Data supplied -
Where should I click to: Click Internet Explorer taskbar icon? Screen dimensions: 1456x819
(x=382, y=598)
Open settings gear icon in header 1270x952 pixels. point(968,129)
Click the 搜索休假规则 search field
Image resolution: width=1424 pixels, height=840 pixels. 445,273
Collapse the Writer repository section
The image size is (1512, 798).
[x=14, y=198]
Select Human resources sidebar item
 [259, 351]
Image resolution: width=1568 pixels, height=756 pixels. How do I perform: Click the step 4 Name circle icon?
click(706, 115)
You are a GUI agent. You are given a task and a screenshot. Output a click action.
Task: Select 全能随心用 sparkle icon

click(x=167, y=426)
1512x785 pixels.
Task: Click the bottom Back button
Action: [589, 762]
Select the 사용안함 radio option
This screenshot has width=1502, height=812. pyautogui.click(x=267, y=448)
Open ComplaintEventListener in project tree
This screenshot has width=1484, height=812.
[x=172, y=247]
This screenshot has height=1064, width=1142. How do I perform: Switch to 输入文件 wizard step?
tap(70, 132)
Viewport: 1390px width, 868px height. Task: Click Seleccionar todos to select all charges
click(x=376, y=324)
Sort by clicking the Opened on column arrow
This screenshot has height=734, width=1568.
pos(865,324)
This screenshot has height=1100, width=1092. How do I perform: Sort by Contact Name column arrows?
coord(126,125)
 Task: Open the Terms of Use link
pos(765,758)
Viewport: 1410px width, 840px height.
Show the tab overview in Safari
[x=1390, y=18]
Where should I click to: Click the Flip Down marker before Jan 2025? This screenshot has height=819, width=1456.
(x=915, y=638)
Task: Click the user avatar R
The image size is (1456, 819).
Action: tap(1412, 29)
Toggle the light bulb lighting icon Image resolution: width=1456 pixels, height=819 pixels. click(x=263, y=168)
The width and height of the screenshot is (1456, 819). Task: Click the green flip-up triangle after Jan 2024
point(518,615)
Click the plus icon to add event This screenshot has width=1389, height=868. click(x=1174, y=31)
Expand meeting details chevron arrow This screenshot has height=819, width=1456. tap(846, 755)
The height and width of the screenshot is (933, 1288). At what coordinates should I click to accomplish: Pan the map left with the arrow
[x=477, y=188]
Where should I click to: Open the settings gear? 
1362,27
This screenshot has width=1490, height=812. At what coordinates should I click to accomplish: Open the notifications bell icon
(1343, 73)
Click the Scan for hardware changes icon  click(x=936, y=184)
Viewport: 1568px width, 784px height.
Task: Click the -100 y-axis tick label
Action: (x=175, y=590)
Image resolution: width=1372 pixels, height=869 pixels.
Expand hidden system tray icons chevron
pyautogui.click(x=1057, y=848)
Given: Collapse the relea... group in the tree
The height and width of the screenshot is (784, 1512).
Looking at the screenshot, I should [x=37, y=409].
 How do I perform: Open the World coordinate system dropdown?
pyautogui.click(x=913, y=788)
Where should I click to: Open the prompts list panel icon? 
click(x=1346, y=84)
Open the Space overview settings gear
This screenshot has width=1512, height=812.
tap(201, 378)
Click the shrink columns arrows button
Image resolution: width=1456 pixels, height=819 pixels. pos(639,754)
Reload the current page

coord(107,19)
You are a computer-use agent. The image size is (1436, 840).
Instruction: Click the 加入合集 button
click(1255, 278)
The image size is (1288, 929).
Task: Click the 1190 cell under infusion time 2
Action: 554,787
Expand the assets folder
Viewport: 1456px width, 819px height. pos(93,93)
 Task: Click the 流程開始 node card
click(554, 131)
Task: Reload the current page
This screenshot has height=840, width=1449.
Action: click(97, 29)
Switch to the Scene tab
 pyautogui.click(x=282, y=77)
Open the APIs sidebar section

Required action - Exact copies of the lines from the one containing "Task: Reload the current page" through the end of the listing, both included, are the only thing wanted.

Result -
Task: Reload the current page
This screenshot has height=840, width=1449.
Action: click(97, 29)
Switch to the Scene tab
 pyautogui.click(x=282, y=77)
Open the APIs sidebar section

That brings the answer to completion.